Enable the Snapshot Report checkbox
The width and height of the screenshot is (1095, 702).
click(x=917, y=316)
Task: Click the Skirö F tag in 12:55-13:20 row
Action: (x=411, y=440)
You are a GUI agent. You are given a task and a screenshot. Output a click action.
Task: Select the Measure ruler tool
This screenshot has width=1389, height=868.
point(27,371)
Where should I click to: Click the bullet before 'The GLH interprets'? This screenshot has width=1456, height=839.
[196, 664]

== == ==

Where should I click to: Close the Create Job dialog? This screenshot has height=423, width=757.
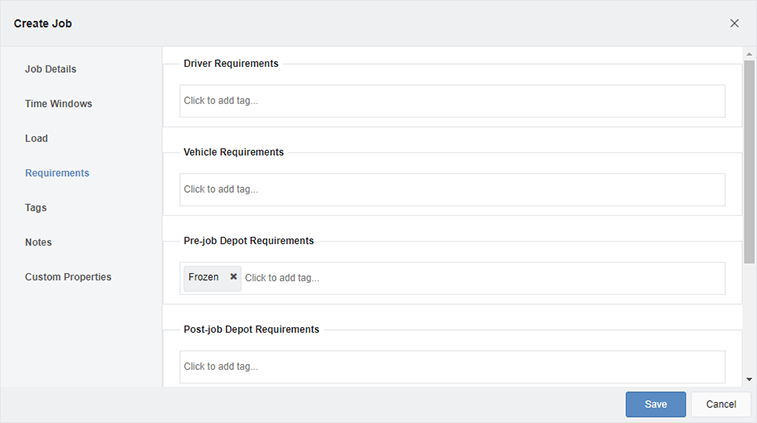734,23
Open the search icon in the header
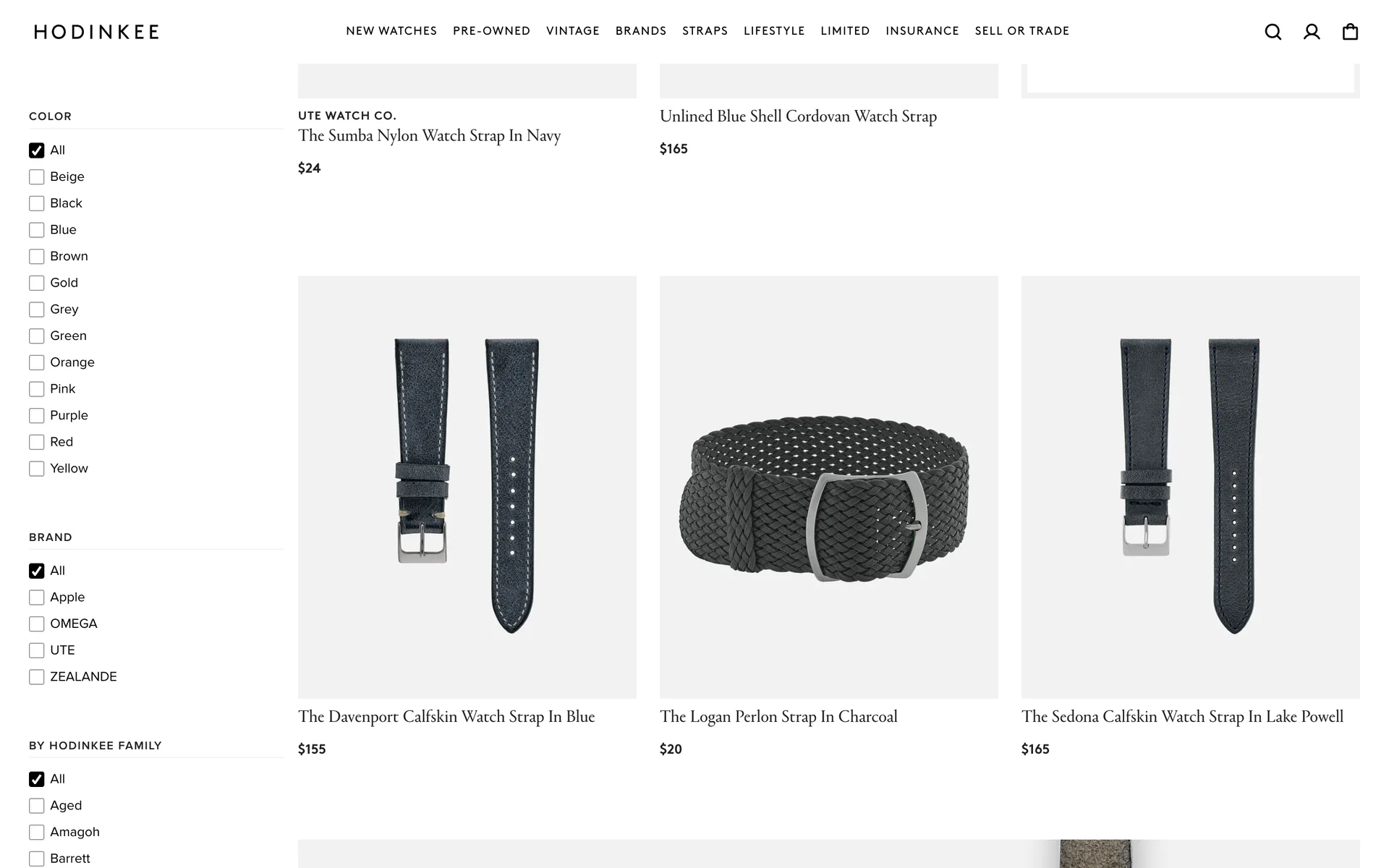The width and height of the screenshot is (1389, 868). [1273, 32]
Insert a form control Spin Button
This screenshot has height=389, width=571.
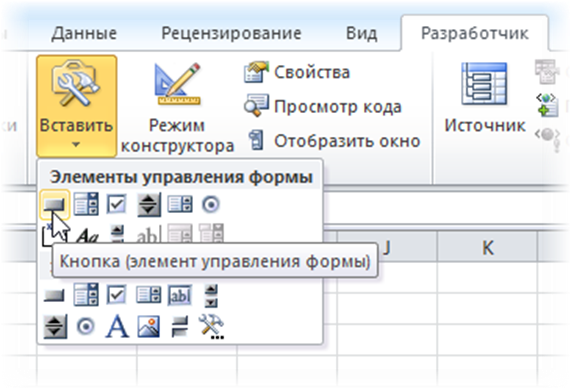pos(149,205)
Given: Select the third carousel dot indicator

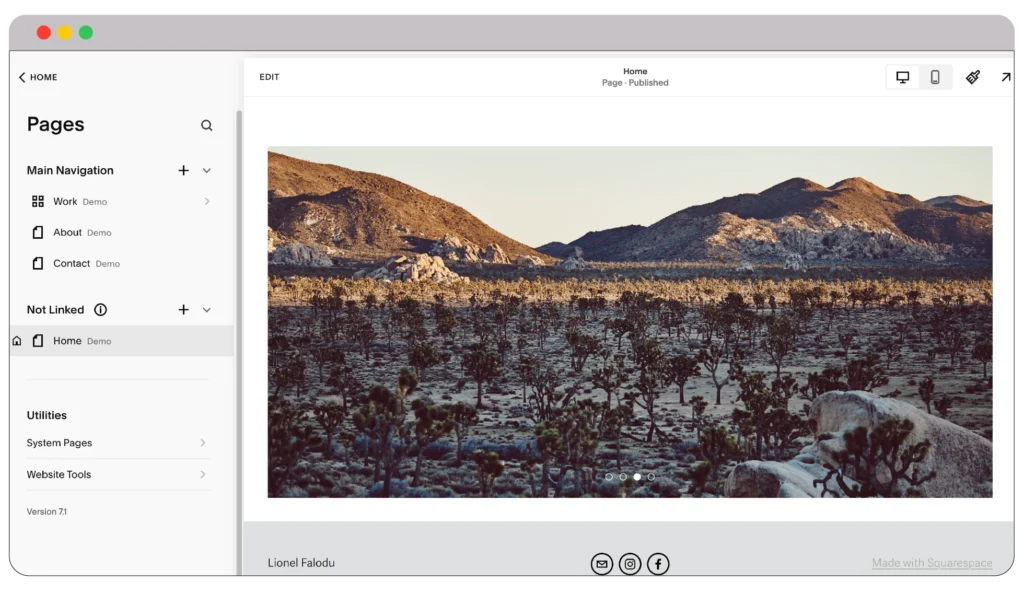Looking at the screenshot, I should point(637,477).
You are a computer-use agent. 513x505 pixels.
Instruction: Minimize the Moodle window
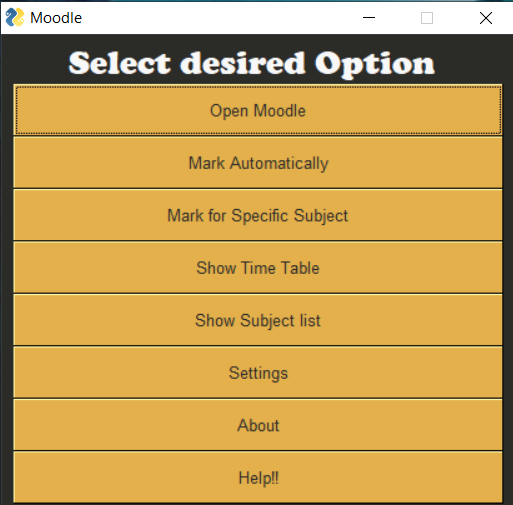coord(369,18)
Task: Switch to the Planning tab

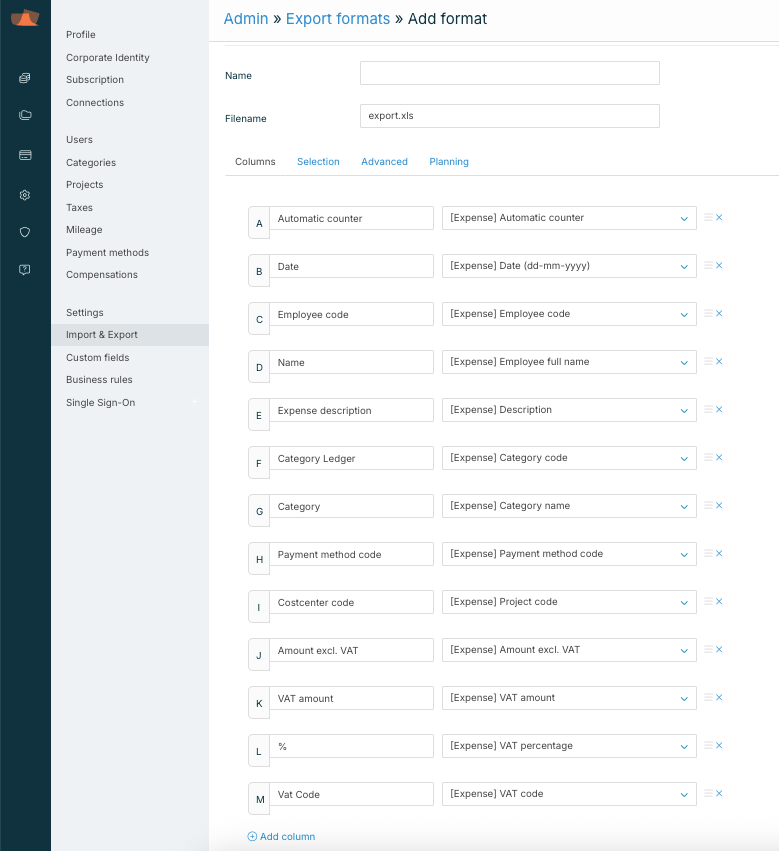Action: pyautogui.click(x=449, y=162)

== == ==

Exercise requirements: Output as a JSON list of strings, one string per line, the material from the line with "Given: Select the" up to and including the line with "Action: pyautogui.click(x=449, y=162)". Omit blank lines and leave the pictures out.

The answer:
[
  "Given: Select the third carousel dot indicator",
  "Looking at the screenshot, I should point(637,477).",
  "You are a computer-use agent. 513x505 pixels.",
  "Instruction: Minimize the Moodle window",
  "coord(369,18)",
  "Task: Switch to the Planning tab",
  "Action: pyautogui.click(x=449, y=162)"
]